WHAT IS REQUIRED » The output should hold exactly, and only, the lines from the line bearing "Task: Click the yellow star favorites icon" through the last line of the listing below, and no pictures.

DATA PROVIDED »

== Segment start ==

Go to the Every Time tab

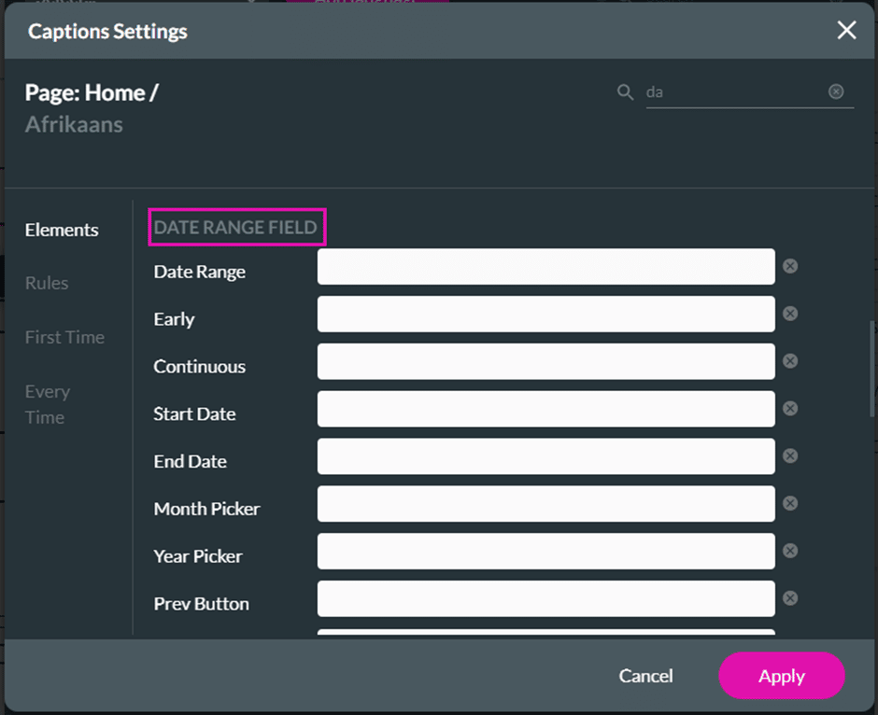47,404
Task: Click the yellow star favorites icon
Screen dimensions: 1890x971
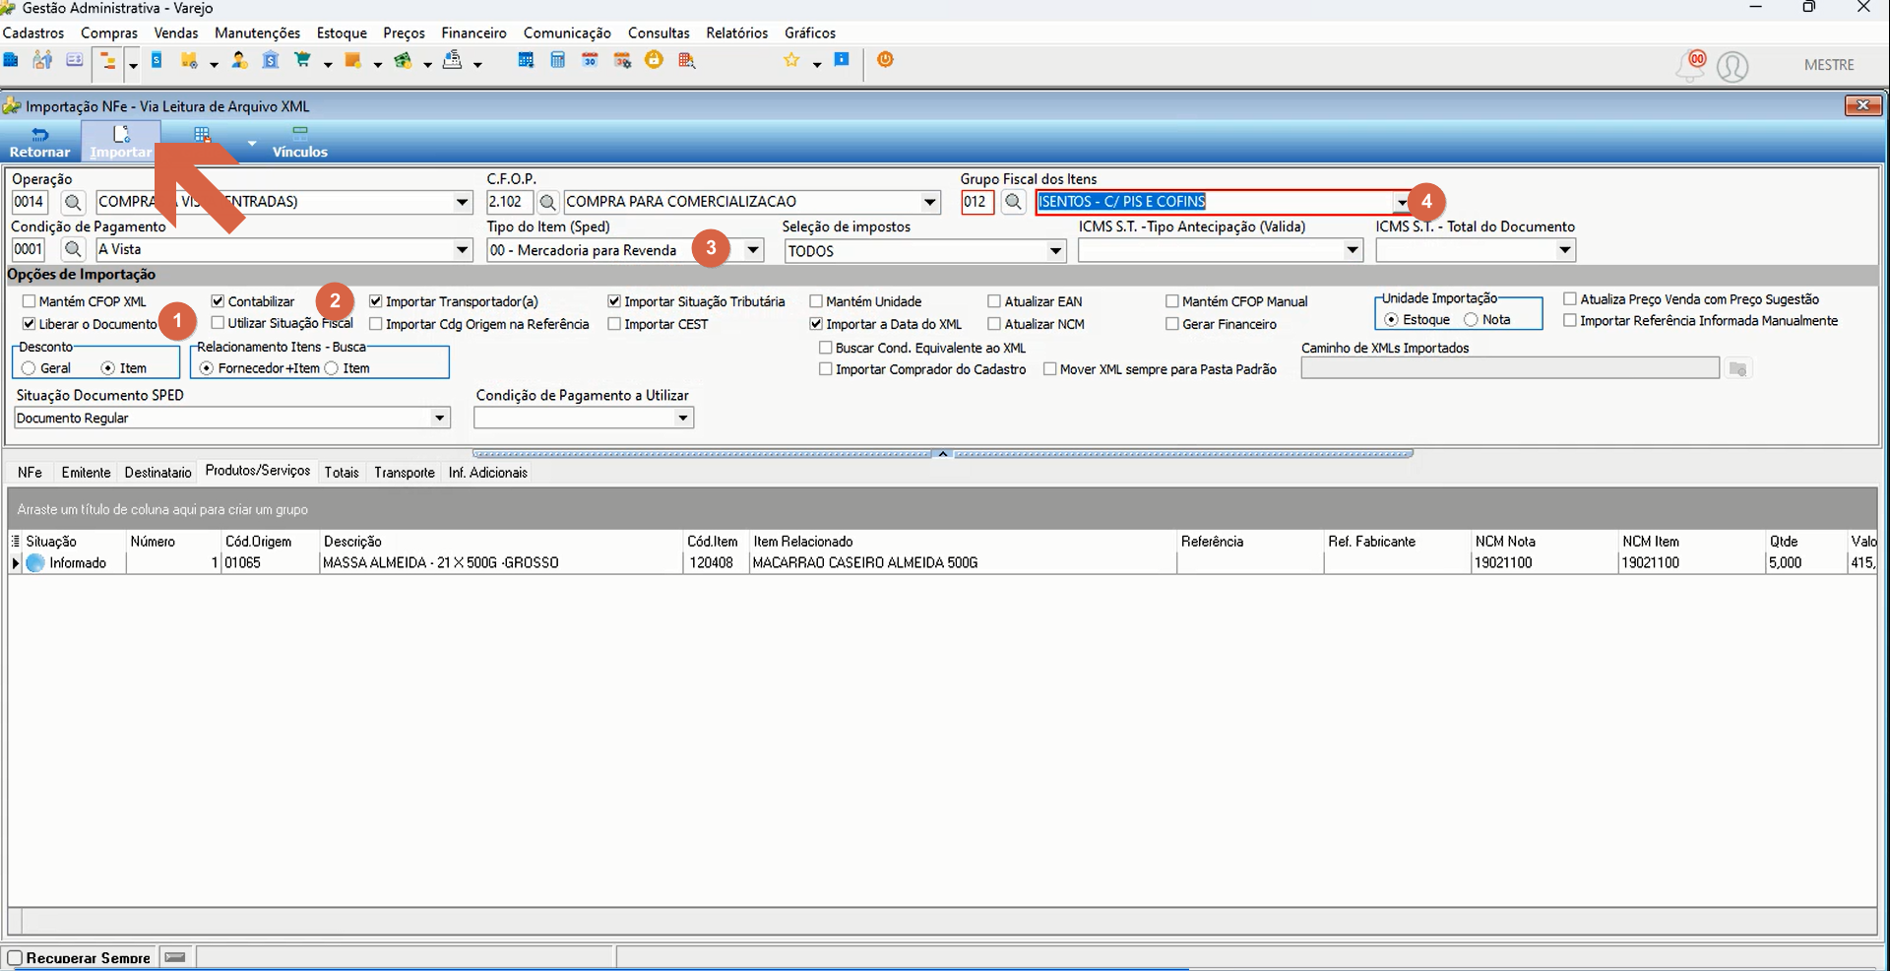Action: tap(791, 60)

== Segment end ==

SOLUTION »
Task: Click the yellow star favorites icon
Screen dimensions: 1890x971
Action: tap(791, 60)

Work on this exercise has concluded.